** Start of EXTRACTED INFORMATION **
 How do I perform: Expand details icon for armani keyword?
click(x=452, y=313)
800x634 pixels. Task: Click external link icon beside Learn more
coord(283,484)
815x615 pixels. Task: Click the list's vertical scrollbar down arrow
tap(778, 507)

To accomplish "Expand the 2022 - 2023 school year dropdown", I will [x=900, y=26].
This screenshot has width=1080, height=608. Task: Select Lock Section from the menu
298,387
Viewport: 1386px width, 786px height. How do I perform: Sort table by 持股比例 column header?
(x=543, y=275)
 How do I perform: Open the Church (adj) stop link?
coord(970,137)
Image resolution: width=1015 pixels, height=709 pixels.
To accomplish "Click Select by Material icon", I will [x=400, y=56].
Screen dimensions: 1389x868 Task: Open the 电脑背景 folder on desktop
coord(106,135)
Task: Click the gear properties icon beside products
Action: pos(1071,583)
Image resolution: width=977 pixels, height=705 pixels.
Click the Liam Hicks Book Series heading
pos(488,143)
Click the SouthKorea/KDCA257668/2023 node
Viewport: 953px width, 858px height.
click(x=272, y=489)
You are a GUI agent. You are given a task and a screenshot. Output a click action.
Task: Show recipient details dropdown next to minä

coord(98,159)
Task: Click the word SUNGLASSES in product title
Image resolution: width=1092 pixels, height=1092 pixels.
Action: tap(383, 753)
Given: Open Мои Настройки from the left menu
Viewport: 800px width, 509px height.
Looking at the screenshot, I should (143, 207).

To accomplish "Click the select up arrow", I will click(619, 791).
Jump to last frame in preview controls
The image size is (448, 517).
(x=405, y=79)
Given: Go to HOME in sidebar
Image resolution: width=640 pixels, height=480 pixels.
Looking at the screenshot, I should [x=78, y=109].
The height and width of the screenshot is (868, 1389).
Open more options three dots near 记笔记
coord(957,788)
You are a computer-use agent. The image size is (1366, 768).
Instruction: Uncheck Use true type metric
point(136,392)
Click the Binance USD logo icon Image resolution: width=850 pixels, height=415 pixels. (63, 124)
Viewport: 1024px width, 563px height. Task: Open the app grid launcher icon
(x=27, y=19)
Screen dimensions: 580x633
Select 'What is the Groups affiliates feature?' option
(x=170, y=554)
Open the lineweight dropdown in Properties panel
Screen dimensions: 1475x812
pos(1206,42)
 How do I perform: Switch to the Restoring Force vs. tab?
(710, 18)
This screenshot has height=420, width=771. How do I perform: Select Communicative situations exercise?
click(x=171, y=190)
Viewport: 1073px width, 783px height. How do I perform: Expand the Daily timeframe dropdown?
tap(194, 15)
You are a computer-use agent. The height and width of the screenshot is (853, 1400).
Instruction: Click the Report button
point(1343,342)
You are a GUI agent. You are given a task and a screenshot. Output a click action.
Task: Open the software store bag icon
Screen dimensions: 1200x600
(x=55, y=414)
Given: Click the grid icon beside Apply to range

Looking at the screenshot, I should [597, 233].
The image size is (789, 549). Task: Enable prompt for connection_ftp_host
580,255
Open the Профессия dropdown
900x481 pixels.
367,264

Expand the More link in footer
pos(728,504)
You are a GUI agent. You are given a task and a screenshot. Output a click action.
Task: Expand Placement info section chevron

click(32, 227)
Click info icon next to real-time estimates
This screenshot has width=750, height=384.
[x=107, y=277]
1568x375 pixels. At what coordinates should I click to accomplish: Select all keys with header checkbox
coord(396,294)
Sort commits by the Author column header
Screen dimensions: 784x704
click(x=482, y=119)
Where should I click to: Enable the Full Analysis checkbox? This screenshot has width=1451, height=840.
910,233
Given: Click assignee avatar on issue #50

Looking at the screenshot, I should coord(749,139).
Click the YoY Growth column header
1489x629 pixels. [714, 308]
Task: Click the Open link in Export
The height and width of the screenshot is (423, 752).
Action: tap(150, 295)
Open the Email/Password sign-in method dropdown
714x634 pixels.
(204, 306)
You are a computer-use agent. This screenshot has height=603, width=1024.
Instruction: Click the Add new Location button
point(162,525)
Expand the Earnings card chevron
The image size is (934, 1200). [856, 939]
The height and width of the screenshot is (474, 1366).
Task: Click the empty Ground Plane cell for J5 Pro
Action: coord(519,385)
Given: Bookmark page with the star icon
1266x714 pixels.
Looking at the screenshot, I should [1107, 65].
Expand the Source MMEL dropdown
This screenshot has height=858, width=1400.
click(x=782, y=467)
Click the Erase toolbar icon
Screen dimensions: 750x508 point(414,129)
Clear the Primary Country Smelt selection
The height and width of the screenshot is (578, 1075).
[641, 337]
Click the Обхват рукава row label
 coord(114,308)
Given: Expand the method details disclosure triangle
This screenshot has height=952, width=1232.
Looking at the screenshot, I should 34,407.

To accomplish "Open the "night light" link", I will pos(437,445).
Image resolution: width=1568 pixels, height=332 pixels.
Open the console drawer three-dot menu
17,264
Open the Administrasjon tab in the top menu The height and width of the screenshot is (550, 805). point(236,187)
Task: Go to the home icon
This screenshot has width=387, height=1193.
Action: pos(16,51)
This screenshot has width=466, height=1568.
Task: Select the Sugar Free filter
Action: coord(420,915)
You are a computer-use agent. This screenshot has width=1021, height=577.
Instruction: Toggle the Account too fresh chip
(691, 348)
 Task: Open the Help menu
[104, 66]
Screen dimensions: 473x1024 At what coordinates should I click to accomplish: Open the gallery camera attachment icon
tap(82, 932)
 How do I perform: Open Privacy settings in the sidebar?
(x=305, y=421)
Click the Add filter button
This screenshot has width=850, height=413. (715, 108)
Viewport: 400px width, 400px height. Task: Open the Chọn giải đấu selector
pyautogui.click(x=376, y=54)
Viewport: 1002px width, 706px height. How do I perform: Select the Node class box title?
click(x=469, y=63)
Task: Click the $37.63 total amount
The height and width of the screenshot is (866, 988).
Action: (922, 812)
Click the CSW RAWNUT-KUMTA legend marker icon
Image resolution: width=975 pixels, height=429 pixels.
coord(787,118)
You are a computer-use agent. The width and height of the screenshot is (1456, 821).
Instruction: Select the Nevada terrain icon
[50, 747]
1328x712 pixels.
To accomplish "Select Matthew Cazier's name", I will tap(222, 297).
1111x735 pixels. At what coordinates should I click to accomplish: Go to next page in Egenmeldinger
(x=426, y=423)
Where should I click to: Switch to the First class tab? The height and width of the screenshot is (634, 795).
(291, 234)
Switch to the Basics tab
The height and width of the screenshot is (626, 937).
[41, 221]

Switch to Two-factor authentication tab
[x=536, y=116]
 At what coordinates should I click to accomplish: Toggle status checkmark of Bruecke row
** End of EXTRACTED INFORMATION **
_GIVEN REQUEST_: Reproduce the data above in full, substituting "Screen resolution" for every occurrence of "Image resolution" and leaving everything else unchanged.

_WRITTEN SOLUTION_:
 How do I perform: Expand details icon for armani keyword?
click(x=452, y=313)
800x634 pixels. Task: Click external link icon beside Learn more
coord(283,484)
815x615 pixels. Task: Click the list's vertical scrollbar down arrow
tap(778, 507)

To accomplish "Expand the 2022 - 2023 school year dropdown", I will [x=900, y=26].
This screenshot has width=1080, height=608. Task: Select Lock Section from the menu
298,387
Viewport: 1386px width, 786px height. How do I perform: Sort table by 持股比例 column header?
(x=543, y=275)
 How do I perform: Open the Church (adj) stop link?
coord(970,137)
Screen resolution: width=1015 pixels, height=709 pixels.
To accomplish "Click Select by Material icon", I will [x=400, y=56].
Screen dimensions: 1389x868 Task: Open the 电脑背景 folder on desktop
coord(106,135)
Task: Click the gear properties icon beside products
Action: pos(1071,583)
Screen resolution: width=977 pixels, height=705 pixels.
Click the Liam Hicks Book Series heading
pos(488,143)
Click the SouthKorea/KDCA257668/2023 node
Viewport: 953px width, 858px height.
click(x=272, y=489)
You are a GUI agent. You are given a task and a screenshot. Output a click action.
Task: Show recipient details dropdown next to minä

coord(98,159)
Task: Click the word SUNGLASSES in product title
Screen resolution: width=1092 pixels, height=1092 pixels.
Action: tap(383, 753)
Given: Open Мои Настройки from the left menu
Viewport: 800px width, 509px height.
Looking at the screenshot, I should (143, 207).

To accomplish "Click the select up arrow", I will click(619, 791).
Jump to last frame in preview controls
The image size is (448, 517).
(x=405, y=79)
Given: Go to HOME in sidebar
Screen resolution: width=640 pixels, height=480 pixels.
Looking at the screenshot, I should [x=78, y=109].
The height and width of the screenshot is (868, 1389).
Open more options three dots near 记笔记
coord(957,788)
You are a computer-use agent. The image size is (1366, 768).
Instruction: Uncheck Use true type metric
point(136,392)
Click the Binance USD logo icon Screen resolution: width=850 pixels, height=415 pixels. (63, 124)
Viewport: 1024px width, 563px height. Task: Open the app grid launcher icon
(x=27, y=19)
Screen dimensions: 580x633
Select 'What is the Groups affiliates feature?' option
(x=170, y=554)
Open the lineweight dropdown in Properties panel
Screen dimensions: 1475x812
pos(1206,42)
 How do I perform: Switch to the Restoring Force vs. tab?
(710, 18)
This screenshot has height=420, width=771. How do I perform: Select Communicative situations exercise?
click(x=171, y=190)
Viewport: 1073px width, 783px height. How do I perform: Expand the Daily timeframe dropdown?
tap(194, 15)
You are a computer-use agent. The height and width of the screenshot is (853, 1400).
Instruction: Click the Report button
point(1343,342)
You are a GUI agent. You are given a task and a screenshot. Output a click action.
Task: Open the software store bag icon
Screen dimensions: 1200x600
(x=55, y=414)
Given: Click the grid icon beside Apply to range

Looking at the screenshot, I should [597, 233].
The image size is (789, 549). Task: Enable prompt for connection_ftp_host
580,255
Open the Профессия dropdown
900x481 pixels.
367,264

Expand the More link in footer
pos(728,504)
You are a GUI agent. You are given a task and a screenshot. Output a click action.
Task: Expand Placement info section chevron

click(32, 227)
Click info icon next to real-time estimates
This screenshot has width=750, height=384.
[x=107, y=277]
1568x375 pixels. At what coordinates should I click to accomplish: Select all keys with header checkbox
coord(396,294)
Sort commits by the Author column header
Screen dimensions: 784x704
click(x=482, y=119)
Where should I click to: Enable the Full Analysis checkbox? This screenshot has width=1451, height=840.
910,233
Given: Click assignee avatar on issue #50

Looking at the screenshot, I should coord(749,139).
Click the YoY Growth column header
1489x629 pixels. [714, 308]
Task: Click the Open link in Export
The height and width of the screenshot is (423, 752).
Action: tap(150, 295)
Open the Email/Password sign-in method dropdown
714x634 pixels.
(204, 306)
You are a computer-use agent. This screenshot has height=603, width=1024.
Instruction: Click the Add new Location button
point(162,525)
Expand the Earnings card chevron
The image size is (934, 1200). [856, 939]
The height and width of the screenshot is (474, 1366).
Task: Click the empty Ground Plane cell for J5 Pro
Action: coord(519,385)
Given: Bookmark page with the star icon
1266x714 pixels.
Looking at the screenshot, I should [1107, 65].
Expand the Source MMEL dropdown
This screenshot has height=858, width=1400.
click(x=782, y=467)
Click the Erase toolbar icon
Screen dimensions: 750x508 point(414,129)
Clear the Primary Country Smelt selection
The height and width of the screenshot is (578, 1075).
[641, 337]
Click the Обхват рукава row label
 coord(114,308)
Given: Expand the method details disclosure triangle
This screenshot has height=952, width=1232.
Looking at the screenshot, I should 34,407.

To accomplish "Open the "night light" link", I will pos(437,445).
Screen resolution: width=1568 pixels, height=332 pixels.
Open the console drawer three-dot menu
17,264
Open the Administrasjon tab in the top menu The height and width of the screenshot is (550, 805). point(236,187)
Task: Go to the home icon
This screenshot has width=387, height=1193.
Action: pos(16,51)
This screenshot has width=466, height=1568.
Task: Select the Sugar Free filter
Action: coord(420,915)
You are a computer-use agent. This screenshot has width=1021, height=577.
Instruction: Toggle the Account too fresh chip
(691, 348)
 Task: Open the Help menu
[104, 66]
Screen dimensions: 473x1024 At what coordinates should I click to accomplish: Open the gallery camera attachment icon
tap(82, 932)
 How do I perform: Open Privacy settings in the sidebar?
(x=305, y=421)
Click the Add filter button
This screenshot has width=850, height=413. (715, 108)
Viewport: 400px width, 400px height. Task: Open the Chọn giải đấu selector
pyautogui.click(x=376, y=54)
Viewport: 1002px width, 706px height. How do I perform: Select the Node class box title?
click(x=469, y=63)
Task: Click the $37.63 total amount
The height and width of the screenshot is (866, 988).
Action: (922, 812)
Click the CSW RAWNUT-KUMTA legend marker icon
Screen resolution: width=975 pixels, height=429 pixels.
coord(787,118)
You are a computer-use agent. The width and height of the screenshot is (1456, 821).
Instruction: Select the Nevada terrain icon
[50, 747]
1328x712 pixels.
To accomplish "Select Matthew Cazier's name", I will tap(222, 297).
1111x735 pixels. At what coordinates should I click to accomplish: Go to next page in Egenmeldinger
(x=426, y=423)
Where should I click to: Switch to the First class tab? The height and width of the screenshot is (634, 795).
(291, 234)
Switch to the Basics tab
The height and width of the screenshot is (626, 937).
[41, 221]

Switch to Two-factor authentication tab
[x=536, y=116]
 At what coordinates should I click to accomplish: Toggle status checkmark of Bruecke row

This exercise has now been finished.